==== AVAILABLE DATA ====

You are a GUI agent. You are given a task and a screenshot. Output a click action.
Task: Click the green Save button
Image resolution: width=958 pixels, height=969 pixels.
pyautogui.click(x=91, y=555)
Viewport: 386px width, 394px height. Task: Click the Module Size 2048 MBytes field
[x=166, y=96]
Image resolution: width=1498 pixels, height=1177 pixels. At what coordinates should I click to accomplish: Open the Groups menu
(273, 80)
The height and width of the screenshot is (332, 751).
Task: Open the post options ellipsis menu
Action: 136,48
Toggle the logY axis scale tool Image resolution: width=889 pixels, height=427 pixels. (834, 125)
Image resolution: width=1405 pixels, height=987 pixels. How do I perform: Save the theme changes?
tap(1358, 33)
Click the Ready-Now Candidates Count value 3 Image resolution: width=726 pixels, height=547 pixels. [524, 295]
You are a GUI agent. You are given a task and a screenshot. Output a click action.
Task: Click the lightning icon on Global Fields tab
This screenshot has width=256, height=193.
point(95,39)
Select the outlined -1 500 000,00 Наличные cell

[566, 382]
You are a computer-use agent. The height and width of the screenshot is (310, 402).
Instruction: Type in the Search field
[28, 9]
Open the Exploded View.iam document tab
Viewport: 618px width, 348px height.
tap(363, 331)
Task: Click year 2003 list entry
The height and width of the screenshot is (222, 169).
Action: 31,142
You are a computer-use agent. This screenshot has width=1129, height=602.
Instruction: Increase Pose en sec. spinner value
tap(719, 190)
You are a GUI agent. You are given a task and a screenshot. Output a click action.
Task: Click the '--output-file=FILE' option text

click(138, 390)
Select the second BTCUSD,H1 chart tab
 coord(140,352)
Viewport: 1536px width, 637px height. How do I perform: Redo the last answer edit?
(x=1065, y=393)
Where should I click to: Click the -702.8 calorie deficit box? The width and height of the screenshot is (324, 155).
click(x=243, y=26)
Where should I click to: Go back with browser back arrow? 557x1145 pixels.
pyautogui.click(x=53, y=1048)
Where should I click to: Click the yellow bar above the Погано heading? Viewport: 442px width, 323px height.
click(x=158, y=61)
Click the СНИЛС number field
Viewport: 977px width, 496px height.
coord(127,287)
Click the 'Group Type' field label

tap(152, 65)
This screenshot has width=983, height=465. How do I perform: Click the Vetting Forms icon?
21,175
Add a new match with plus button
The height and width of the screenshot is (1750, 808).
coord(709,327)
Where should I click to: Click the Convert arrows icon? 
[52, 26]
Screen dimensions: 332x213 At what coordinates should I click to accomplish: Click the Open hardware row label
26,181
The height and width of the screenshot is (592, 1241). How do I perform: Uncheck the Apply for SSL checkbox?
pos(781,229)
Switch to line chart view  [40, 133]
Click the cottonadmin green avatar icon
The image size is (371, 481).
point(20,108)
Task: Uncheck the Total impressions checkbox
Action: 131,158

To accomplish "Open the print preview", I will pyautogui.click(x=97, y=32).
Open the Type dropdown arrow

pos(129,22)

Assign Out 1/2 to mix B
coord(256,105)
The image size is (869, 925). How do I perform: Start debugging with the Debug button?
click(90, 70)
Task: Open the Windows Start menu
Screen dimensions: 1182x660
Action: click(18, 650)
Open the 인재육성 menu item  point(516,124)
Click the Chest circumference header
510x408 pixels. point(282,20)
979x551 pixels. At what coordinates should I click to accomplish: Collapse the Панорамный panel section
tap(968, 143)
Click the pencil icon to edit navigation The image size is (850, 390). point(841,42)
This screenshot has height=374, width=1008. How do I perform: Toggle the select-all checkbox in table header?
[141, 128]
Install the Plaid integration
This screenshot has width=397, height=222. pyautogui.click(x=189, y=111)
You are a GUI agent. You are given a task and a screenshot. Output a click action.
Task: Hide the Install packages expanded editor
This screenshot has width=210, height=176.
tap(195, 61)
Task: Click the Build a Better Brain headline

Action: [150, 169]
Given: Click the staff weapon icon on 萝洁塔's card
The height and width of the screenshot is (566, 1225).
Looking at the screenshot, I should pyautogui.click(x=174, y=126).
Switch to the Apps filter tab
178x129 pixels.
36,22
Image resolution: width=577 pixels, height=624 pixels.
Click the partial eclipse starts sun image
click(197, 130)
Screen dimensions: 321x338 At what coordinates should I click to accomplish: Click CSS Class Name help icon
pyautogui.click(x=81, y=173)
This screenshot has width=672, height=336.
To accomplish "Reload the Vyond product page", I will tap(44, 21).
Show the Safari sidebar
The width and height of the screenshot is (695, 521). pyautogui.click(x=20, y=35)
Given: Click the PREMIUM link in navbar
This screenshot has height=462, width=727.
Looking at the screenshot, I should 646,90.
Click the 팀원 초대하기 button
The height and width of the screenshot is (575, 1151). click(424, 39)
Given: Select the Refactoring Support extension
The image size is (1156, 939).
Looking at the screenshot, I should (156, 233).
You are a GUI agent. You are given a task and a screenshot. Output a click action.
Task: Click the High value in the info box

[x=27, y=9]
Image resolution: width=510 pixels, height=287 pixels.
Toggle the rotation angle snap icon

====

§ **EXERCISE DESCRIPTION**
Filter the listing above so that only lines holding the word "computer" remain, and report those lines.

§ **SOLUTION TO THE EXERCISE**
You are a computer-use agent. The height and width of the screenshot is (310, 402).
You are a computer-use agent. This screenshot has width=1129, height=602.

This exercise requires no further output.